WHAT YOU HAVE TO DO:
Write out exactly the lines from the one that contains "This screenshot has" down to the last line of the material below, keeping both ends and omitting pictures.

GIVEN DATA:
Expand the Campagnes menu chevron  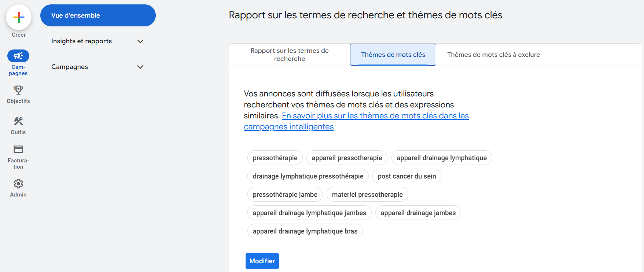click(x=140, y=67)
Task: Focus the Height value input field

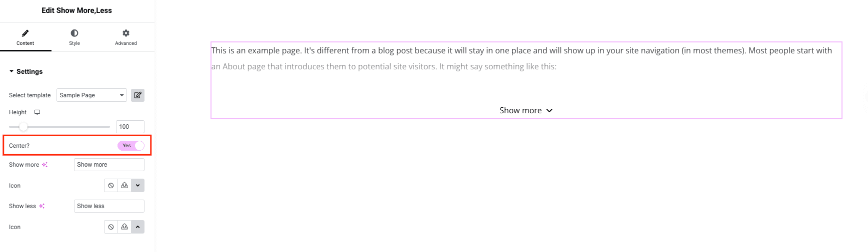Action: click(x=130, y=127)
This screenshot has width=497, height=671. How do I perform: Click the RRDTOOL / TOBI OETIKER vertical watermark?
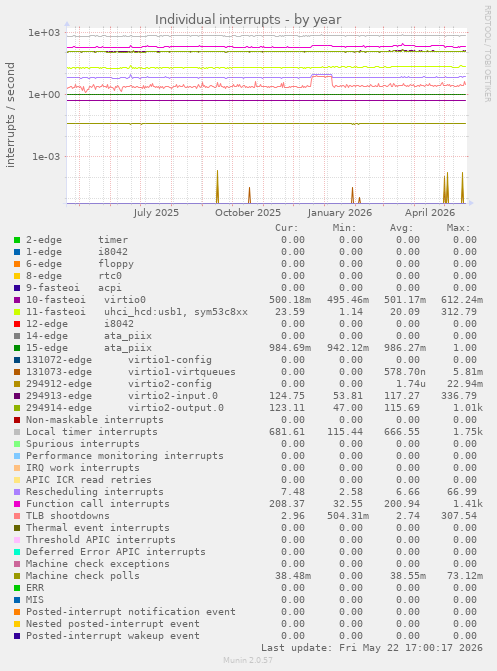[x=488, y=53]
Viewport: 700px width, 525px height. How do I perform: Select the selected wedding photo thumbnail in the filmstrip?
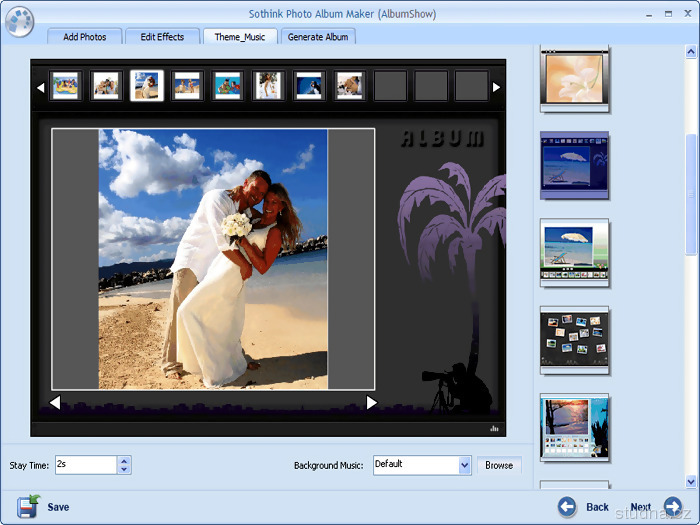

SOLUTION FOR THIS EXERCISE:
This screenshot has width=497, height=671. How do I perform: Click the RRDTOOL / TOBI OETIKER vertical watermark?
[x=488, y=53]
Viewport: 700px width, 525px height. How do I perform: Select the selected wedding photo thumbnail in the filmstrip?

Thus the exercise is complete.